Are you… saving the file as UTF-8, or are you saving your ISO-8859-1 file with just the character meta changed?
Does your UTF-8 in the character meta match the mime-type being served?
They all need to match. Just changing the META to read UTF-8 doesn’t mean the file is saved encoded AS UTF-8.
So, you need these three to match:
Meta saying what encoding is used
Mime-type on the server.
Sounds like you’ve got one, maybe two of those and not all three.
Of course as a forums you also have how the posts were char-accepted meaning the data stored in the SQL databases may not be encoded to UTF-8, completely boning any chance of your existing posts ever being served as UTF-8 properly without adding more php to translate the old ones on the fly; this is why changing character encodings on an existing website is most always a disaster.
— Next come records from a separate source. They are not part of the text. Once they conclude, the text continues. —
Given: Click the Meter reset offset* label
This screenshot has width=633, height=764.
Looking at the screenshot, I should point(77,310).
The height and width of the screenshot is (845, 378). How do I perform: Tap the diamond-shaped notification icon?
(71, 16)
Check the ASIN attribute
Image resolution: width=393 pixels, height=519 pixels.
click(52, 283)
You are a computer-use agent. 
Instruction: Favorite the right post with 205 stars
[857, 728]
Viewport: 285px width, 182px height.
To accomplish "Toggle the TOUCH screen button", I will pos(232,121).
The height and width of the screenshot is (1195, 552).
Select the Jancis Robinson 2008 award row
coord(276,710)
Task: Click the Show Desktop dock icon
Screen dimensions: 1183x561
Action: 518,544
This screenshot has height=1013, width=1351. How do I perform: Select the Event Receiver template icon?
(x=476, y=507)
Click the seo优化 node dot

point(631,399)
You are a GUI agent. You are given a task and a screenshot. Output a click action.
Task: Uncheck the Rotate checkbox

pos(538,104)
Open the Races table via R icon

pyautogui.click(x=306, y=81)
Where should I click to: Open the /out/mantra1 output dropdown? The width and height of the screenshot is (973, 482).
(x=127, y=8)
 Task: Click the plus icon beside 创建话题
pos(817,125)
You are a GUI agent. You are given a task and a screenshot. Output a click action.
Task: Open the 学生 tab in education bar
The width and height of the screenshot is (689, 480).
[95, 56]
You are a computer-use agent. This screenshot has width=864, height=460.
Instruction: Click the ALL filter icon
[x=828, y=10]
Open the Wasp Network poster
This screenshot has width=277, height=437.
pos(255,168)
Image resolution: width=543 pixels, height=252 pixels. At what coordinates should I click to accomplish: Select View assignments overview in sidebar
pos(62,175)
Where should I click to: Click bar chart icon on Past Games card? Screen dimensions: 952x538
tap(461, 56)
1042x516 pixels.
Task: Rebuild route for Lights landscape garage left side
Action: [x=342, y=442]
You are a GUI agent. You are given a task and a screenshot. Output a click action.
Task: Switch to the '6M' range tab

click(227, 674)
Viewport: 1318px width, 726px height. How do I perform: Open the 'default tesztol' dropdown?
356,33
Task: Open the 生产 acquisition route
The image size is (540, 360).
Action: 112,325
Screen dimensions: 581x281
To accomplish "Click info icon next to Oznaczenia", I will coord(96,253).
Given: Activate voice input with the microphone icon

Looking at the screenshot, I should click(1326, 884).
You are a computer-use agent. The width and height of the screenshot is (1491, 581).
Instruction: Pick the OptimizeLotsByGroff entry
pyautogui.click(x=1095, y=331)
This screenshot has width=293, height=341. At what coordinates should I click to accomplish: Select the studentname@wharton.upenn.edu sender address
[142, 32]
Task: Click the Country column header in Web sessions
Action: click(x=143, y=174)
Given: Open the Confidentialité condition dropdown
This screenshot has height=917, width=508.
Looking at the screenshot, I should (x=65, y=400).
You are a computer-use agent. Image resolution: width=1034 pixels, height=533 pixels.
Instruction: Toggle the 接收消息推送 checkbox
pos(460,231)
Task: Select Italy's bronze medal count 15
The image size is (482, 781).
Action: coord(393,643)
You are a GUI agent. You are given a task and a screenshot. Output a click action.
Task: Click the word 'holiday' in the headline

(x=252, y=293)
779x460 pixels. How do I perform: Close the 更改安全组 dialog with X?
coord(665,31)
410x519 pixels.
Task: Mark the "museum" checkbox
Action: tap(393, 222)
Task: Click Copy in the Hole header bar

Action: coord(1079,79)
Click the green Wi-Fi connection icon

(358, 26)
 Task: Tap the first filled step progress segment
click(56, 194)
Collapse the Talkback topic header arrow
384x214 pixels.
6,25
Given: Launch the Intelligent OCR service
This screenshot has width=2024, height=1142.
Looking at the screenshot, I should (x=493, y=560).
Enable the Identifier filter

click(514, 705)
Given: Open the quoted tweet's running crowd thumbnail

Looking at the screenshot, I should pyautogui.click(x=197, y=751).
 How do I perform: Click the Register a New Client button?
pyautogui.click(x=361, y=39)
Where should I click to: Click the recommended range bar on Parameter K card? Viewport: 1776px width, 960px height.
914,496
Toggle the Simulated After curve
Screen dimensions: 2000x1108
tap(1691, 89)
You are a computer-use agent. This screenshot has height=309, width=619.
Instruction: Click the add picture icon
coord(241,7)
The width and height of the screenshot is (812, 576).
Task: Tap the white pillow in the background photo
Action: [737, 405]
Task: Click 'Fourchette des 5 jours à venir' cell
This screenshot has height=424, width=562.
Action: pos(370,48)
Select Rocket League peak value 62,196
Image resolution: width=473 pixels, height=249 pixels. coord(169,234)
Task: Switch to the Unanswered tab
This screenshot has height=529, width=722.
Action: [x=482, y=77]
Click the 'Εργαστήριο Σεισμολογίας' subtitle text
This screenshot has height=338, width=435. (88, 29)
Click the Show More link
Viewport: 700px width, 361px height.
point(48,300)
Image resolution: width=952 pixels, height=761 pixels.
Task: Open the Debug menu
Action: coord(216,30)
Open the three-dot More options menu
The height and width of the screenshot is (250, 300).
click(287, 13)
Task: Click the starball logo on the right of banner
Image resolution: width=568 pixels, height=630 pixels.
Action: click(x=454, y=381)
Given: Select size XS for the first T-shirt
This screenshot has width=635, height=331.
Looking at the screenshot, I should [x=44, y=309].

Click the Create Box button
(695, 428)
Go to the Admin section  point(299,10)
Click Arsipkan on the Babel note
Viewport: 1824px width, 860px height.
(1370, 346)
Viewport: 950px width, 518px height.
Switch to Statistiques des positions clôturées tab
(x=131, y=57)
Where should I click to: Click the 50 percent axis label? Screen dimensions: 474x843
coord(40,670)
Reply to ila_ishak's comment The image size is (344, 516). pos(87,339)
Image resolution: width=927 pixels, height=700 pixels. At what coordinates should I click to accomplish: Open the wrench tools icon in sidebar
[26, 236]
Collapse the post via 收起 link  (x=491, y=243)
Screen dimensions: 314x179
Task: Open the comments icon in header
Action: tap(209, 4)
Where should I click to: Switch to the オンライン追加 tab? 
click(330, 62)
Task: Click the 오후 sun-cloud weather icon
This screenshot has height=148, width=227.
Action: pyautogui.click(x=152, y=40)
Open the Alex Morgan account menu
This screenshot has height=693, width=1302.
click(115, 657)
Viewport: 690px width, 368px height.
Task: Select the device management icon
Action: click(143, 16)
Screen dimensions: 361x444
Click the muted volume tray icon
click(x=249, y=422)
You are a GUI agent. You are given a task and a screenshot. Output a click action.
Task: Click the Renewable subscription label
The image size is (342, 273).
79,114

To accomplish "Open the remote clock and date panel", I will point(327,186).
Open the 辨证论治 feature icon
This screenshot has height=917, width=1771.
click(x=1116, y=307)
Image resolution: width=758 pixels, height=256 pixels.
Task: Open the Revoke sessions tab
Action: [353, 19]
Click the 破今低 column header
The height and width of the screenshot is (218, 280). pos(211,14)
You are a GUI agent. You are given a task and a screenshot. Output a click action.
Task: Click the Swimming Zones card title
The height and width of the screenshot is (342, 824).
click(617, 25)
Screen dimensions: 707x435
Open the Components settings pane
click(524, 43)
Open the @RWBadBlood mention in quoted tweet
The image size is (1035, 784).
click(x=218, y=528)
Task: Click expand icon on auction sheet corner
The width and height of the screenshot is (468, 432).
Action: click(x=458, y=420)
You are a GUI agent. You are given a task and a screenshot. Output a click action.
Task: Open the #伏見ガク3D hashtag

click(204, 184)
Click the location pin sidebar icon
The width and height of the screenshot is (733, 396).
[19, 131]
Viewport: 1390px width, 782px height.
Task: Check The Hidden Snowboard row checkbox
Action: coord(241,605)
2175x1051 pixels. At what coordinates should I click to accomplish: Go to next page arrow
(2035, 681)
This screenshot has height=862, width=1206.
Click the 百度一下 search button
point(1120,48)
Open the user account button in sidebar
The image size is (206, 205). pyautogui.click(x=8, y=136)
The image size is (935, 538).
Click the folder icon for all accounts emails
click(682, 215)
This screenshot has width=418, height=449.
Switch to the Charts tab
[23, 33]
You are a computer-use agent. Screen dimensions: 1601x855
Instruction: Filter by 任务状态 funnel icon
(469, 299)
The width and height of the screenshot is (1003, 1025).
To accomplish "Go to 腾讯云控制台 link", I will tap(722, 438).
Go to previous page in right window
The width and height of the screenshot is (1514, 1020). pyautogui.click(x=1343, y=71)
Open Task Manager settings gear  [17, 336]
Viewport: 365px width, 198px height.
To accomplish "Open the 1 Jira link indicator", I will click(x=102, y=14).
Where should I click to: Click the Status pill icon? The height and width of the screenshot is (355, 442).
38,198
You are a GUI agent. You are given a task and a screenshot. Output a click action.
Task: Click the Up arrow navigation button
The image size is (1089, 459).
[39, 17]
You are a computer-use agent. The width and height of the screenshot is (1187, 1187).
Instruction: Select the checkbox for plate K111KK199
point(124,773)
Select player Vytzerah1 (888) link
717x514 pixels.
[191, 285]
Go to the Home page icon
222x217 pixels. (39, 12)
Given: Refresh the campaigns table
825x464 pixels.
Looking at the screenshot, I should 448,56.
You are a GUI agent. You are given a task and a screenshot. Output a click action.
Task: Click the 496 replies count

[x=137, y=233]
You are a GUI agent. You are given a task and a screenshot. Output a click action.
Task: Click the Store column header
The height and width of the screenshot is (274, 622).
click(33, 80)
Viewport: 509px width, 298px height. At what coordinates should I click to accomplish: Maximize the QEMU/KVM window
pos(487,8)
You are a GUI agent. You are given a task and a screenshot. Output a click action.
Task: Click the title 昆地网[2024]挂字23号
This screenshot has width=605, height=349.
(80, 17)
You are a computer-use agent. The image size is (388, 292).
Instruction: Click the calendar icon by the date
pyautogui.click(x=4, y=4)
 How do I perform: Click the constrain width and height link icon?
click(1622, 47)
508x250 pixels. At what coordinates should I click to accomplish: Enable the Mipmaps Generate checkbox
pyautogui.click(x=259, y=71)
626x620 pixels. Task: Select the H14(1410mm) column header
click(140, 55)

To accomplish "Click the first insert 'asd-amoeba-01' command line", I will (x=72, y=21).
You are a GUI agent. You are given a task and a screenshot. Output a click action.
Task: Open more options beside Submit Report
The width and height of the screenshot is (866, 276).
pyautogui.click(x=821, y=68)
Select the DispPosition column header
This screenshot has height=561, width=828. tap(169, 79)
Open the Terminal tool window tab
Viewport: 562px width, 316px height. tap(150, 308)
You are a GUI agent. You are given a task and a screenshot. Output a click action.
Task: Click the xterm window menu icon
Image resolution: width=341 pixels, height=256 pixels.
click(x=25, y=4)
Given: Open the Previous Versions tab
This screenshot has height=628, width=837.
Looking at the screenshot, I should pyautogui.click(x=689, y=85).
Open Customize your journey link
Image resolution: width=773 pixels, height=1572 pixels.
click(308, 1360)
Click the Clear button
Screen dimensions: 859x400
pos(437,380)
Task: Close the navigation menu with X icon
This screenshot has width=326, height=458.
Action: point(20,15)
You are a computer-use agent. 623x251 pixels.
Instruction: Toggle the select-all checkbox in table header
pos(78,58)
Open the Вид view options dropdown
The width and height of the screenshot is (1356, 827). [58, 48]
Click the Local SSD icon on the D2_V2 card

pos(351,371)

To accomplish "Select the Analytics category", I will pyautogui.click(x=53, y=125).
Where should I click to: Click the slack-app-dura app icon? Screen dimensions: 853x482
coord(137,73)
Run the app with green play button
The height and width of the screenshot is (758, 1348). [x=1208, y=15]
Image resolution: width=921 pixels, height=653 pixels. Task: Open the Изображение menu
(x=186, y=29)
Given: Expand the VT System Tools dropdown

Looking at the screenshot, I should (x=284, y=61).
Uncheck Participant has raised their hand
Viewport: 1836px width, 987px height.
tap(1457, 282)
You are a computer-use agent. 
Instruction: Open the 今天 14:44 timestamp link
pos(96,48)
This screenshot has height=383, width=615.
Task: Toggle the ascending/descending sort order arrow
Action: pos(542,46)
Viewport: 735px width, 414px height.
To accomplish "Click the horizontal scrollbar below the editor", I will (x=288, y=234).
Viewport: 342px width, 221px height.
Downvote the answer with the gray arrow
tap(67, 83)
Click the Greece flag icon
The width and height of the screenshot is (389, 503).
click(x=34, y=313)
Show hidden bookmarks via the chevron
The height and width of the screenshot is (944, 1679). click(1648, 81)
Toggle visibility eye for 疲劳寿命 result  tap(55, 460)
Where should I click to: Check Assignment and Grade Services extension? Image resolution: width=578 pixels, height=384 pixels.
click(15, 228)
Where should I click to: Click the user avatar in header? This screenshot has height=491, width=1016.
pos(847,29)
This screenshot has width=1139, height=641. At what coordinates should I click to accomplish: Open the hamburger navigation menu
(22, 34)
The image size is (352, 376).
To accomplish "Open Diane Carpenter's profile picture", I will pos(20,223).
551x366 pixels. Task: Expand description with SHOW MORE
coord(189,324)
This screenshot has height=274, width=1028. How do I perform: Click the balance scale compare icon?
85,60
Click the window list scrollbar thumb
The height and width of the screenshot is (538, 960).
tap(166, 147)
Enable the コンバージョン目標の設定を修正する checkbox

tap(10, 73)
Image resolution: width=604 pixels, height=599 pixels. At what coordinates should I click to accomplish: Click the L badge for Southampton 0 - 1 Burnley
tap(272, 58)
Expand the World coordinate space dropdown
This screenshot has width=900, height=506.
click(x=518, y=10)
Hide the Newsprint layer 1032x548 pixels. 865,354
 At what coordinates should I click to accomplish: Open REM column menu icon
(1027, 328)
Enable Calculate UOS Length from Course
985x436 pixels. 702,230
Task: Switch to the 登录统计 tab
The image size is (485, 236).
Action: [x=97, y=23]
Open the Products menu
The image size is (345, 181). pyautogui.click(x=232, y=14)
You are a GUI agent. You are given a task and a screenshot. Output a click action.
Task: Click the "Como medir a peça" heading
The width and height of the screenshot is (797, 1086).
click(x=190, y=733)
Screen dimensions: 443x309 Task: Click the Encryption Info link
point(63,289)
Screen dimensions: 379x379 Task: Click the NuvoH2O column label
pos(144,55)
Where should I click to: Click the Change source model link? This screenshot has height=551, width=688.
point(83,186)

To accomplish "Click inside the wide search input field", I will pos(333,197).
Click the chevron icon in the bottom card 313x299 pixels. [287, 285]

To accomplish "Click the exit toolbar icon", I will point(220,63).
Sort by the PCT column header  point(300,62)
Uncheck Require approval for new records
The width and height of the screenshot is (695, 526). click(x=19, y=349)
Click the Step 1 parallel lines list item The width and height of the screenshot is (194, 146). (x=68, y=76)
Is that forum script set up to send utf-8?
Since your server response header does not specify character encoding, the meta statement rules. Forcing the browser to utf-8 shows you are using utf-8 encoding, so changing the meta statement should fix things up.
Notice ultranerds said changing that meta was what’s messing it up – hence it being back at the unbroken version – and hence his problem NOT lying with the meta, but lying in changing the meta and nothing else.
Jason, When I looked at the linked page, the meta statement set character encoding to iso-8859-1, and character rendering indicated that multi-byte character were rendered as multiple single byte characters. Forcing FF to use utf-8 as the encoding made the character renderings correct. From that I deduce the actual encoding is, indeed, utf-8 and, since the server does not set encoding, that leaves the meta element to do so.
Did you test as I did, or take the OP’s word for what was done?
Funny, it was the other way around when I tested… we’re probably looking at shifting code as he tries to figure it out.
Making that change using Opera’s editor just made the page worse – Opera still reporting ISO-8859-1 even with the META – but that’s consistent with the behavior of just trying to use the meta to change that in the first place.
Though looking deeper it has all sorts of code errors that could be putting the rendering all over the place across browsers. (originally I just looked at it in Opera). LINK inside BODY, MULTIPLE HEAD and BODY elements…
AHA, that’s why Opera’s ignoring it… all content after the second HEAD goes back to the default; ISO-8859-1… you say HEAD twice and BODY twice, don’t expect things to be applied properly.
Thanks for the replies everyone I see what you mean, there are 2 BODY and 2 HEAD tags. Lemme try and fix those up, and see if that helps (I expect it will, as you said - its resetting the encoding for the page once it reaches the 2nd head)
I’ve fixed up that part of it, but still no joy (I’ve removed the 2nd instances of <head> and <body>), yet not change. I also tried removing the extra stuff (scripts, link, etc) after the closing </head> tag, but that didn’t help either
I’ve also change the meta-type now to utf-8, so you can see the issue I’m having
Server says UFT-8, browser is set to unicode (utf-8) setting in Firefox. Since I’m seeing the ? I’d either say the document wasn’t originally saved as UTF-8 (though Gary says he sees otherwise) or that somewhere the document gets converted to latin-1 and then back.
OMG, just tried that and it seems to have worked (gotta go through several hundred templates though to change them into UTF8 format, so may take a while - unless there is a SSH command I can run to do this quicker? ;))
More than once I’ve seen people on these forums with documents which were saved as “ANSI” (I’m not even sure what that is, I thought it was a standards body)… it seems copies of Notepad and other text editors (esp outside the US?) are defaulted to that.
Wonder if it would be a good idea to have a charset/MIME type sticky thread somewhere in the forums we could point people too? (with a link to that W3C page that explains the BOM pretty well)
ANSI is the organisation which set the ASCII standard, i.e. 256 different symbols that a computer can use, etc. Hence why Unicode was needed. ANSI can also mean Windows-1252 a superset of ISO 8859-1 in fact there can be disambiguation.
This is why I always use named entities for anything outside ASCII … I have no idea what encoding my text editor uses, so marking characters up as, eg, é solves the problem of what encoding to set. As a bonus, named entities are often easier to remember than the Alt-#### codes needed to produce them.